The center, part of the University of Colorado at Boulder, reported Monday that the spread of Arctic sea ice set a new record low for the second straight year, stopping last week at 5.607 million square miles.
That’s 5,000 square miles less than last year’s record low, as observed by satellites, and 431,000 square miles less than the average for winters between 1981 and 2010, the center said.
“The Arctic is in crisis. Year by year, it’s slipping into a new state, and it’s hard to see how that won’t have an effect on weather throughout the Northern Hemisphere,” said Ted Scambos, a lead scientist at the center.
Arctic sea ice reflects heat from the sun. Less ice means more heat given off the from ocean and higher Arctic temperatures. That can affect weather around the world by, among other things, disrupting the jet stream — the high-speed, high-altitude wind current that carries weather patterns from west to east.
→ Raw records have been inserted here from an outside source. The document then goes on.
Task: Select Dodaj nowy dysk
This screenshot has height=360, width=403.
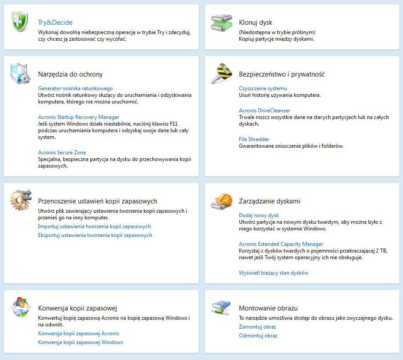Action: pos(259,215)
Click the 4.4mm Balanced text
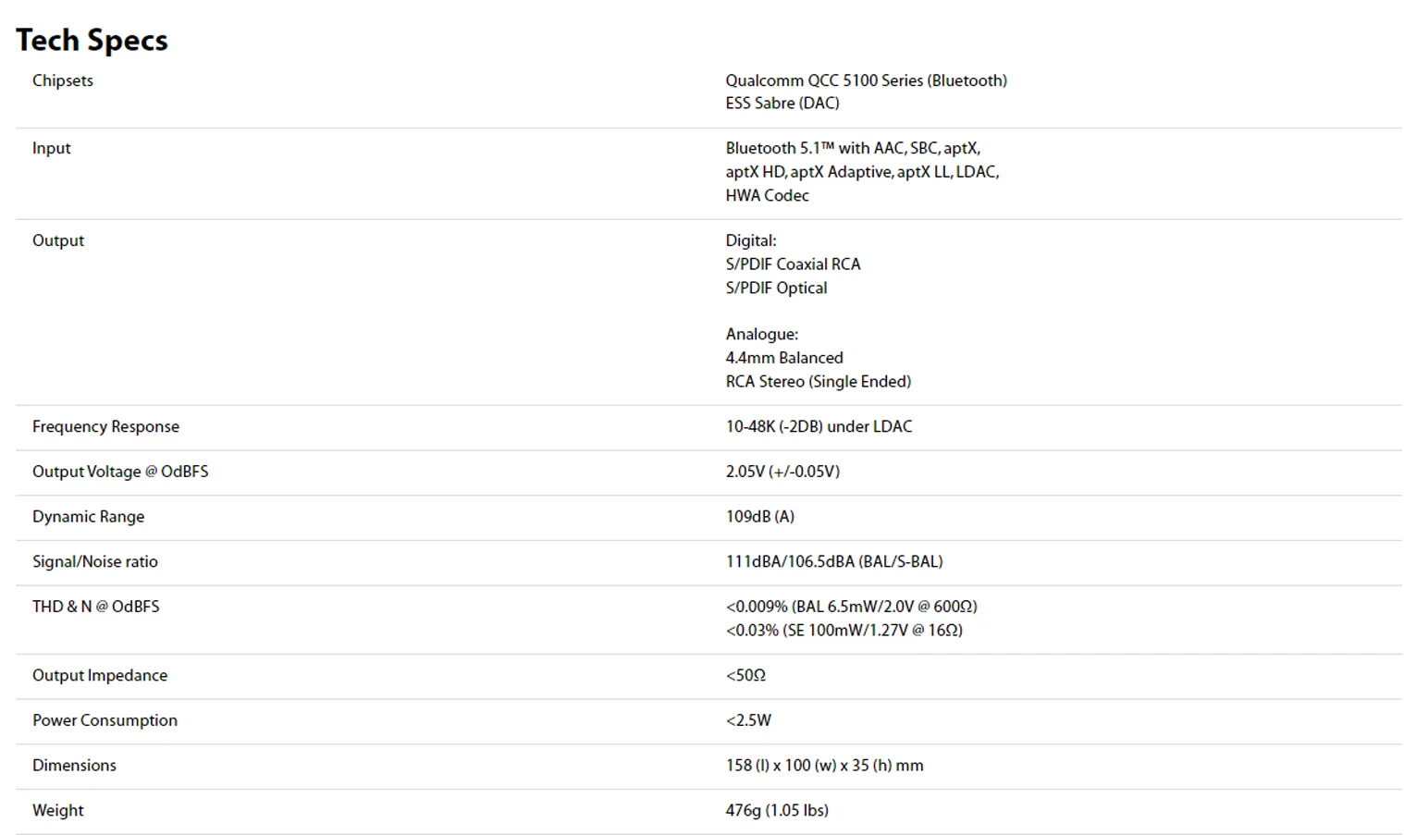 pos(783,358)
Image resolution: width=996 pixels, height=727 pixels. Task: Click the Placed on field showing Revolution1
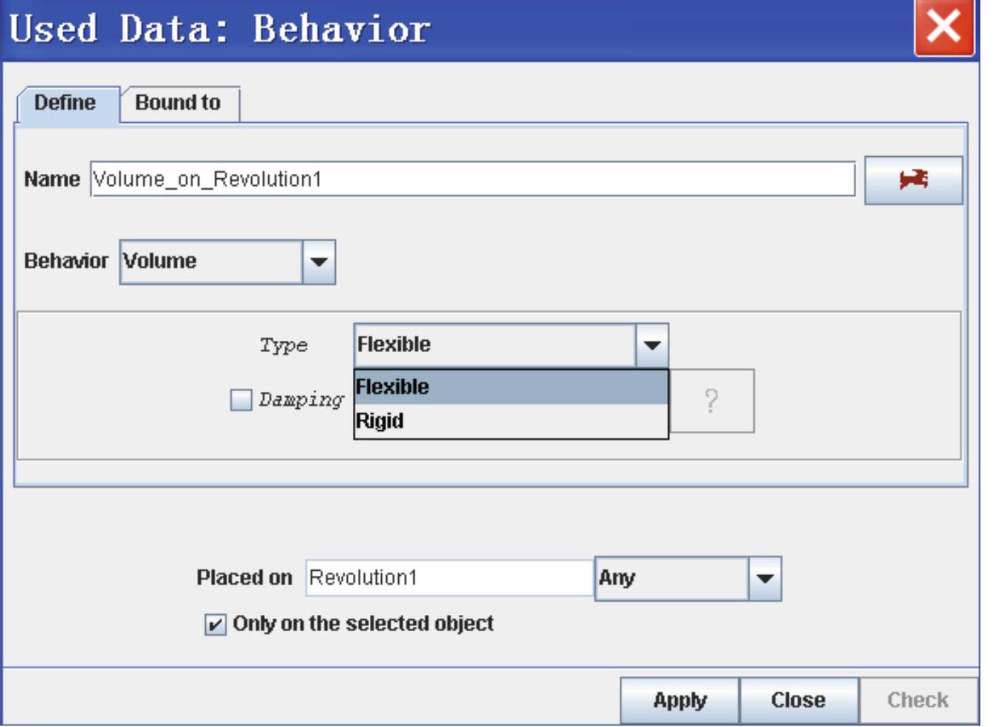(449, 578)
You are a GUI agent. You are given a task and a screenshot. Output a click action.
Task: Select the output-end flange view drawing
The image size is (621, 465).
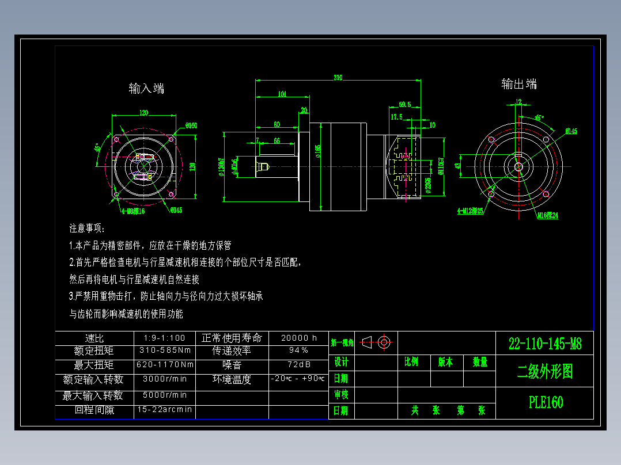coord(518,167)
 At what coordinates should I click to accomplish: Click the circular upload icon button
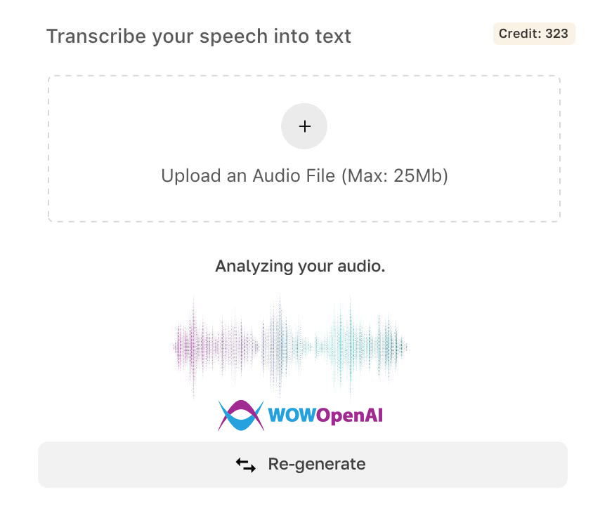304,126
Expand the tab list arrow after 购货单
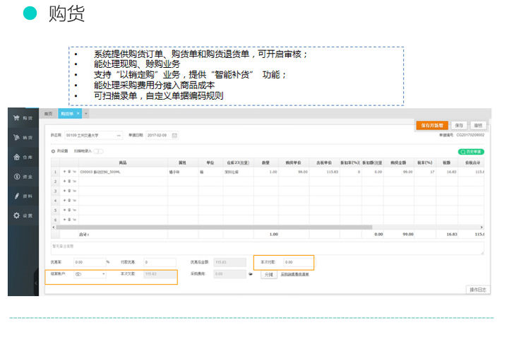Viewport: 514px width, 337px height. 86,113
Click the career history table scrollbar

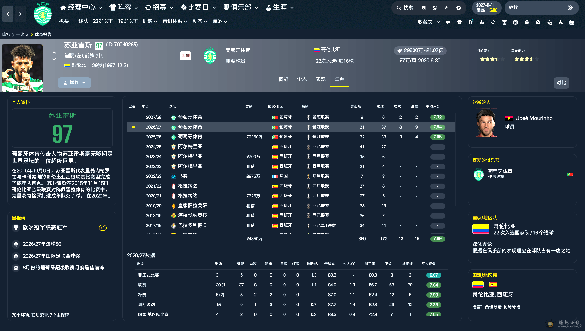click(455, 160)
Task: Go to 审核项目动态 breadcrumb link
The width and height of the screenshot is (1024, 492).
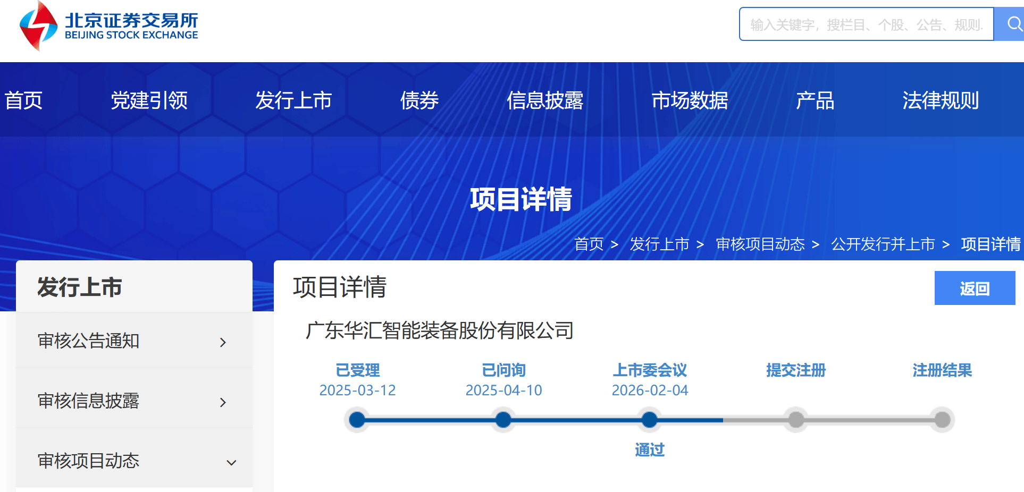Action: [x=760, y=244]
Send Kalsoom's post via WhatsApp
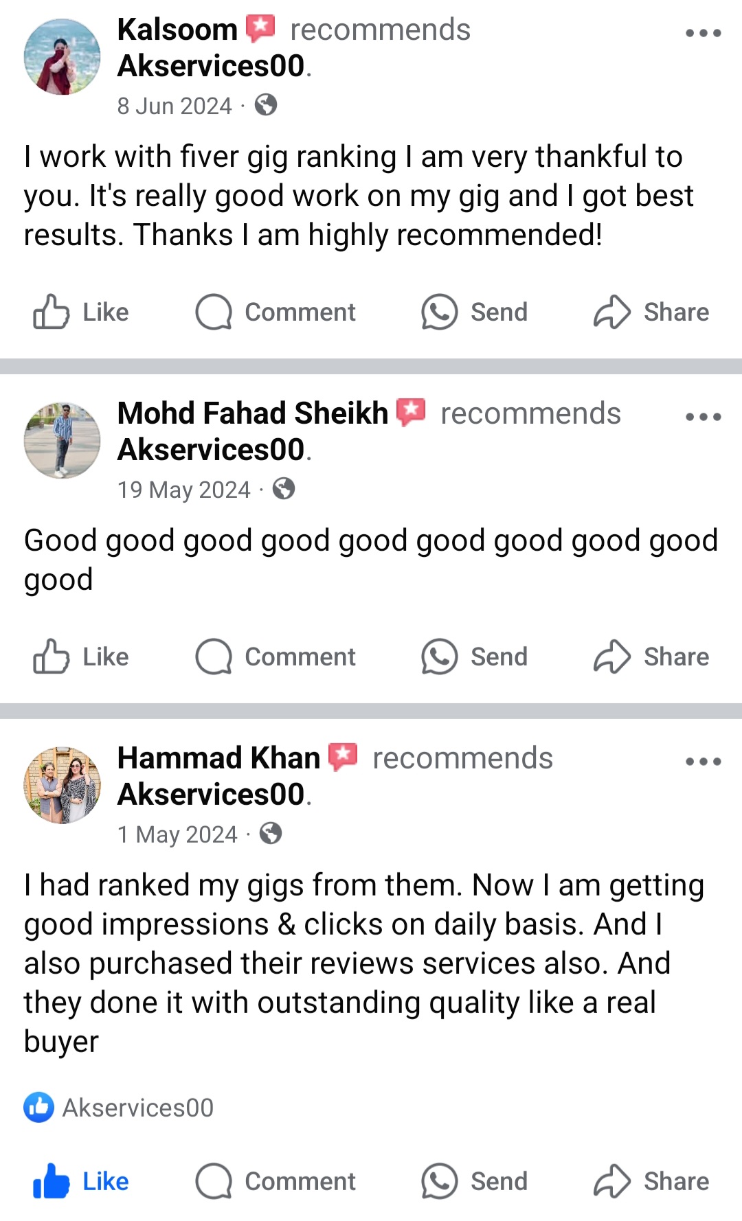 pyautogui.click(x=474, y=312)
Those disruptions can slow weather systems to a crawl and induce temperature extremes, researchers say.
Scientists say the loss of Arctic ice — an average of 20,800 square miles a year since the 1970s, according to NASA — is the result of climate change.
This winter has been a particularly warm one in the Arctic, with air temperatures as much as 10 degrees Fahrenheit above average near the edges of the ice pack, according to Walt Meier, a sea ice scientist at NASA’s Goddard Space Flight Center in Greenbelt, Maryland.
Unusual winds from the south and an influx of warm Atlantic water have also played a role, the snow and ice center said.
The smaller maximum ice footprint this year doesn’t necessarily foretell a record low this summer, researchers say.
That has more to do with how early ice begins melting in the upper Arctic, according to researchers. But, given the warm winter, ice and snow cover is shallower than usual and could produce more melting.
The Arctic ice pack shrank to record low summertime levels in 2005, again in 2007 and most recently in 2012, according to the center.